Toutefois, si la situation s’envenimait et que les taxes américaines à l’import atteignaient 6% en moyenne, cela coûterait 0,5 point de croissance aux Etats-Unis. Et si une guerre commerciale venait à éclater, avec un passage des taxes américaines à 12% en moyenne, cela coûterait 2 points de croissance aux Etats-Unis et plongerait l’économie mondiale dans la récession.

Nouvelles menaces en vue : coût du commerce, réorientation des échanges et risque politique

Au-delà du protectionnisme, les entreprises doivent se préparer à affronter une hausse du coût du commerce, une réorientation des échanges et un renforcement du risque politique.

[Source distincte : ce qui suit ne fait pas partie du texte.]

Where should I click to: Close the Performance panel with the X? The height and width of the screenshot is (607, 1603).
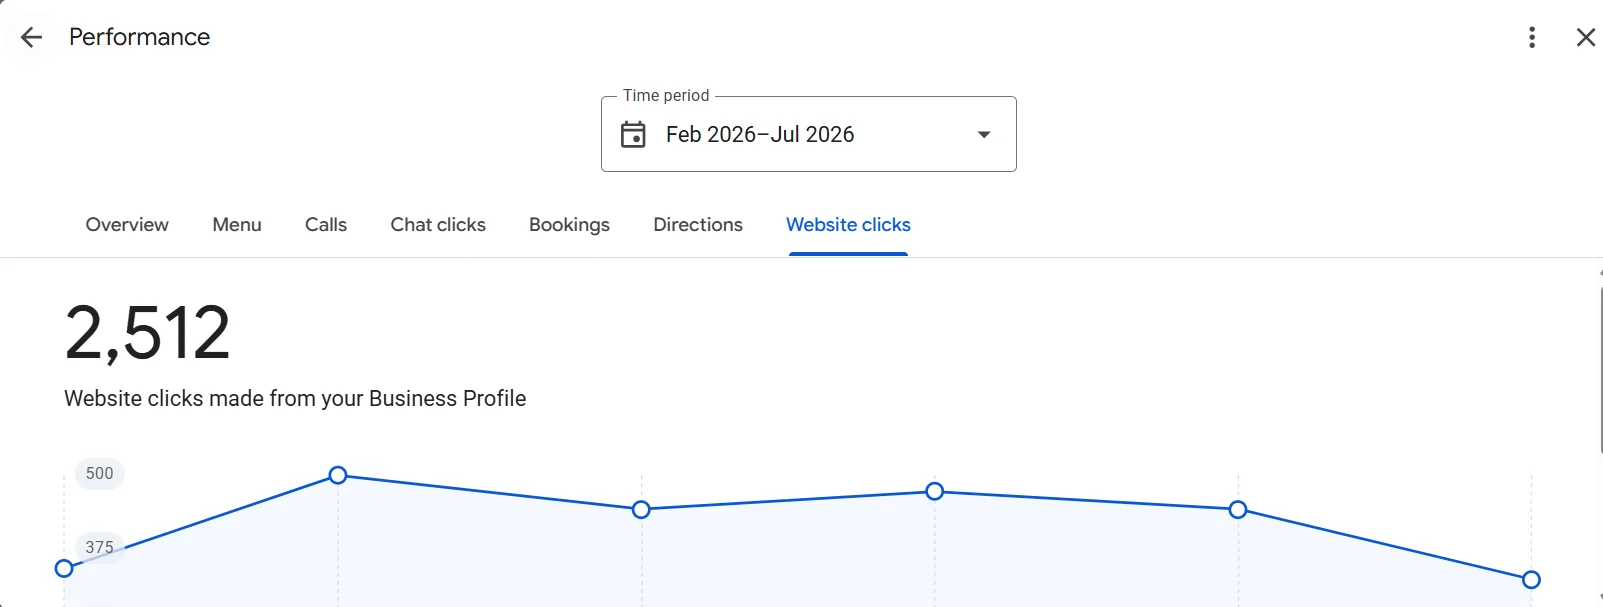pyautogui.click(x=1586, y=38)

Premièrement, le déficit de financement du commerce (1 500 Mds USD) va s’accroître du fait du resserrement des conditions financières en dollars et du renforcement des risques de change, d’impayés et politique. Ensuite, la réorientation des échanges va créer des gagnants et des perdants : les plateformes commerciales asiatiques devraient être les principaux bénéficiaires. Enfin, Euler Hermes estime que moins de nouvelles mesures protectionnistes ont été prises en 2018 qu’en 2017 (400 contre 560), mais que les risques de confiscation et d’expropriation pourraient s’accroître au regard du ralentissement de l’économie mondiale.

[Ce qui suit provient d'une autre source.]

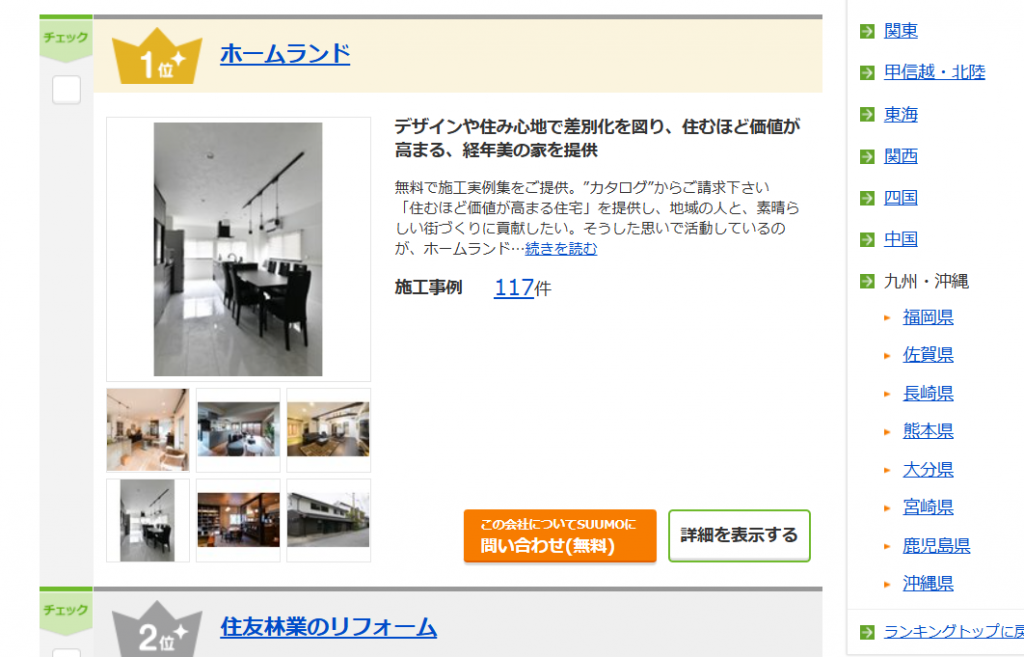The width and height of the screenshot is (1024, 657).
Task: Open the 117件 construction examples link
Action: [514, 288]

Et la France dans tout ça ? Une troisième année consécutive de croissance des exportations !

En 2019, les exportations françaises de biens devraient croître de +20 Mds EUR, soit une troisième année consécutive de croissance. Les pays européens cristallisent la plupart de cette demande additionnelle adressée à la France (environ 50%), mais l’Asie se présente également comme une terre de débouchés pour les exportateurs tricolores (+1,2 Mds EUR de débouchés à saisir en Chine en 2019).

Les entreprises françaises sont conscientes des opportunités qui existent à l’international, en témoigne les résultats du dernier baromètre export Euler Hermes (2018) : 84% des entreprises françaises affirment vouloir augmenter leur chiffre d’affaires à l’export (+5 points vs 2016), et 72% privilégient l’export à l’implantation locale (+8 points vs 2016).